To do =
Starting with the line that contains "Task: Click the Jeong Jihoon display name" and going on through the line that contains "will [23, 507].", express those records as a two-column CSV with the headers instruction and response. Use one row for each record, and put each value in a single quoted field with line breaks turned into spaces.

Data for locating visible targets
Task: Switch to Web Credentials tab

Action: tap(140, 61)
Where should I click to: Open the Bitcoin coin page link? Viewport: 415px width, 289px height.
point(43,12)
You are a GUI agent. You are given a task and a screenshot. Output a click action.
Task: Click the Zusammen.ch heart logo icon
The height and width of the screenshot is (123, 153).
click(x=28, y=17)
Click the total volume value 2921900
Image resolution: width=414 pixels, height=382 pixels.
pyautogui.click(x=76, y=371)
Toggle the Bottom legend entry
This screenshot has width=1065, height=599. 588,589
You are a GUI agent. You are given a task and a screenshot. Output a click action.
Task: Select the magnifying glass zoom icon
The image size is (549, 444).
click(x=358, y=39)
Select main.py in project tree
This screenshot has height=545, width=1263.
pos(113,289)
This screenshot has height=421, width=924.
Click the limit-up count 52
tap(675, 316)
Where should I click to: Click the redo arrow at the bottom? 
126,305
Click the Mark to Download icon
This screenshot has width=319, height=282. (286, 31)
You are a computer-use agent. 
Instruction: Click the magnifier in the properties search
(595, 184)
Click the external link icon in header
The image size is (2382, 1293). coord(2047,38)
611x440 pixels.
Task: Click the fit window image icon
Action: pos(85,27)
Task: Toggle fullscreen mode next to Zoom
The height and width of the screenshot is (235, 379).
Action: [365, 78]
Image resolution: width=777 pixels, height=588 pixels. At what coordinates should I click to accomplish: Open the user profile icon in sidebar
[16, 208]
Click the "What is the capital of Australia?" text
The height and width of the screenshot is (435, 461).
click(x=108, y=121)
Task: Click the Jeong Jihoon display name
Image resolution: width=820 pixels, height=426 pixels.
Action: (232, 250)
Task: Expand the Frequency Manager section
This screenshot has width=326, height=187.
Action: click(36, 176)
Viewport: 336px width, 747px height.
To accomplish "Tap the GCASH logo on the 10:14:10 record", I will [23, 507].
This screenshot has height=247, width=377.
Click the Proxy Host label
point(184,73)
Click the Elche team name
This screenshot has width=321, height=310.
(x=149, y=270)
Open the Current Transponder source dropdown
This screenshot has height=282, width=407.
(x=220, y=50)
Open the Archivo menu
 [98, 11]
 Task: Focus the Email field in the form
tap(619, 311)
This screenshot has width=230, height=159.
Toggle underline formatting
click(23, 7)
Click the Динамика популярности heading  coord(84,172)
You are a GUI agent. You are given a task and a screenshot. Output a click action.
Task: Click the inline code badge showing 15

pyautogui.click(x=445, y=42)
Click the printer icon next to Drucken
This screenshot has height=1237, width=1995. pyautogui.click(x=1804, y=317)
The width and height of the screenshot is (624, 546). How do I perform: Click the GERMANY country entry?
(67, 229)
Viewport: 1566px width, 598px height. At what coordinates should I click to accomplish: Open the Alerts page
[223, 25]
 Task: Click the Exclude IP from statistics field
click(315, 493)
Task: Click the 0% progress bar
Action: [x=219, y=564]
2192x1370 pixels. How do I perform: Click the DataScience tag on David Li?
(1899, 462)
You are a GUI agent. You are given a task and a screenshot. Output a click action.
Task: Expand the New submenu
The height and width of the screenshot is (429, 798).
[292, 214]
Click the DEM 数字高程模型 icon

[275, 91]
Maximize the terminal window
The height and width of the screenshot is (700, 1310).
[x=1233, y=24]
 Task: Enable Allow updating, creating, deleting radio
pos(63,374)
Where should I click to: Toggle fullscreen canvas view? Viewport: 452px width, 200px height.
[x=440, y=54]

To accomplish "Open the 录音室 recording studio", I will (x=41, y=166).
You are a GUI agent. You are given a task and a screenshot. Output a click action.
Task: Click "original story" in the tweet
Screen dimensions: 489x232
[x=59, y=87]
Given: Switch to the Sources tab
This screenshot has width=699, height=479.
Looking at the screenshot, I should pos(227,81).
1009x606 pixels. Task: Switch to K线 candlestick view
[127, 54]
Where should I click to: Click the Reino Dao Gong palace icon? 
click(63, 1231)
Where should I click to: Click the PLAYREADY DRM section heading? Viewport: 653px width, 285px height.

Expected answer =
instruction,response
"Task: Click the Jeong Jihoon display name Image resolution: width=820 pixels, height=426 pixels.","Action: (232, 250)"
"Task: Expand the Frequency Manager section This screenshot has width=326, height=187.","Action: click(36, 176)"
"Viewport: 336px width, 747px height. To accomplish ""Tap the GCASH logo on the 10:14:10 record"",","I will [23, 507]."